Jean-Christophe Blancona*, Matthieu Pailletb, Huy Nam Tranb, Dimitry Levshovb, Xuan Tinh Thanb, Samuel Aberra Guebroua, Anthony Ayaria, Alfonso San Miguela, Ahmed Azmi Zahabb, Jean-Louis Sauvajolb, Natalia Del Fattia, Fabrice Valléea

aInstitut Lumière Matière, UMR5306 Université Lyon 1-CNRS, Université de Lyon, Villeurbanne, France.
b
Laboratoire Charles Coulomb UMR 5221, Université Montpellier 2-CNRS, Montpellier, France.

The unique optical properties of single-wall carbon nanotubes (SWNTs) are appealing for the development of novel applications in optoelectronic and biology. Despite the large amount of data collected with photoluminescence, Raman spectroscopy and Rayleigh scattering, direct access to the intrinsic absorption characteristics of these nano-objects is still challenging.
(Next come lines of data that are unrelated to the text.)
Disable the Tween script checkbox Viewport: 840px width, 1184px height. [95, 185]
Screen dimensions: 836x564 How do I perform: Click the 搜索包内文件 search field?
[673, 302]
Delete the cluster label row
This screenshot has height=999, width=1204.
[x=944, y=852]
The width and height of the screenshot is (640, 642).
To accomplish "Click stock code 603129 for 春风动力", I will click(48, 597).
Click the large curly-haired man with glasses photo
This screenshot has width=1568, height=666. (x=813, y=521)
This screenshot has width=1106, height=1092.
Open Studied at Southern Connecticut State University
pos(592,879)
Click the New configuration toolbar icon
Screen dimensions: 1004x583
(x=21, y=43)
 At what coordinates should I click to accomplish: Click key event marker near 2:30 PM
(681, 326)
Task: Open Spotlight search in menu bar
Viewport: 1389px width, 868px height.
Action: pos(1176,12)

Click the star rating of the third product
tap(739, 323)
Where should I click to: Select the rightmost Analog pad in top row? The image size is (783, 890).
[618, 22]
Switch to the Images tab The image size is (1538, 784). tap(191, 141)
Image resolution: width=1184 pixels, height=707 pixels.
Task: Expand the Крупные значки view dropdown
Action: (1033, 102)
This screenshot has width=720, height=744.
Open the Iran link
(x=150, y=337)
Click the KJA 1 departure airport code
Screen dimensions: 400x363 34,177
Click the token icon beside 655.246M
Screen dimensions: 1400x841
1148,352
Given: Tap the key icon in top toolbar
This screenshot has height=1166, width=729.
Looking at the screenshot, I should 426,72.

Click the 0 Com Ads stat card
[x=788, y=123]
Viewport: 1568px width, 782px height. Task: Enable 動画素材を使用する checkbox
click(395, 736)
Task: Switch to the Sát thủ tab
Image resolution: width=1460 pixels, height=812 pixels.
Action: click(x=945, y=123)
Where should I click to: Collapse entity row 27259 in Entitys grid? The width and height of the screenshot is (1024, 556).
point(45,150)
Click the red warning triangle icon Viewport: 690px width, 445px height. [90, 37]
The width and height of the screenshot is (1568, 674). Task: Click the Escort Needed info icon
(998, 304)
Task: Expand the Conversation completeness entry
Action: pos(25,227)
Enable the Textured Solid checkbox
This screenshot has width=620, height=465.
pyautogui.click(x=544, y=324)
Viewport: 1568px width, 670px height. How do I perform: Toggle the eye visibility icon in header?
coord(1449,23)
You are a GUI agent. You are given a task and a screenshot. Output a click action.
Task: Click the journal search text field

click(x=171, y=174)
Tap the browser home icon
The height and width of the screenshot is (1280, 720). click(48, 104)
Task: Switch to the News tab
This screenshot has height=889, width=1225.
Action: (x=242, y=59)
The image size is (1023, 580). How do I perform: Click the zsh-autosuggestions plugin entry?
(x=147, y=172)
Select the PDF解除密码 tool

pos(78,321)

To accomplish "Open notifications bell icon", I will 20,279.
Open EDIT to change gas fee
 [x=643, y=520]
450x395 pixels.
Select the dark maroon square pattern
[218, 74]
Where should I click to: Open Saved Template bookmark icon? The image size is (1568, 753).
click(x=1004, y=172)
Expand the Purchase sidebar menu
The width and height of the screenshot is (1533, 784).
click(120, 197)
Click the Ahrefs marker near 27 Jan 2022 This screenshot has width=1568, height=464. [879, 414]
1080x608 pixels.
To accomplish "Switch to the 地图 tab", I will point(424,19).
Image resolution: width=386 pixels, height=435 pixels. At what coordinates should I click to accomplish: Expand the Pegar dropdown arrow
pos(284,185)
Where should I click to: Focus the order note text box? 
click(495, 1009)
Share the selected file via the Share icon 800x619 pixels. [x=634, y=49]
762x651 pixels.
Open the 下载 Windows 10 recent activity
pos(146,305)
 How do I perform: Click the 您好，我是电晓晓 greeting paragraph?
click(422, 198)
The understanding of absorption processes occurring in carbon nanotubes is crucial, and more precisely this comprehension should occur at the individual nanotube level. Values of absorption cross-section were reported using photoluminescence [1], photo-thermal spectroscopy [2], and Rayleigh scattering [3], but are indirect measurements requiring hypotheses on the absorption processes taking place in carbon nanotubes.

Here we present direct measurements of the absolute absorption cross-section of individual carbon nanotubes using the spatial modulation spectroscopy technique developed in our lab [4,5]. We obtained the first broadband polarized absorption spectra of individual free-standing SWNTs identified with Raman spectroscopy. These results are compared with measurements performed on carbon nanotubes either deposited on a substrate or assembled in bundle. Clear modifications of the light-matter interactions are observed depending on the nanotubes environment, as shown through energy shifts and broadenings of the excitonic resonance peaks as well as weakening of antenna effects.

References

[1] S. Berciaud, L. Cognet, B. Lounis, et al., Physical Review Letters 101(7) (2008) 077402.
[2] S. Berciaud, L. Cognet, P. Poulin, et al., Nano Letters 7(5) (2007) 1203.
[3] D. Y. Joh, J. Kinder, L. H. Herman, et al., Nature Nanotechnology 6(1) (2011).  51
[4] A. Arbouet, D. Christofilos, N. Del Fatti, et al., Physical Review Letters 93 (2004) 127401.
[5] D. Christofilos, J.-C. Blancon, J. Arvanitidis, et al., Journal of Physical Chemistry Letters 3 (2012) 1176.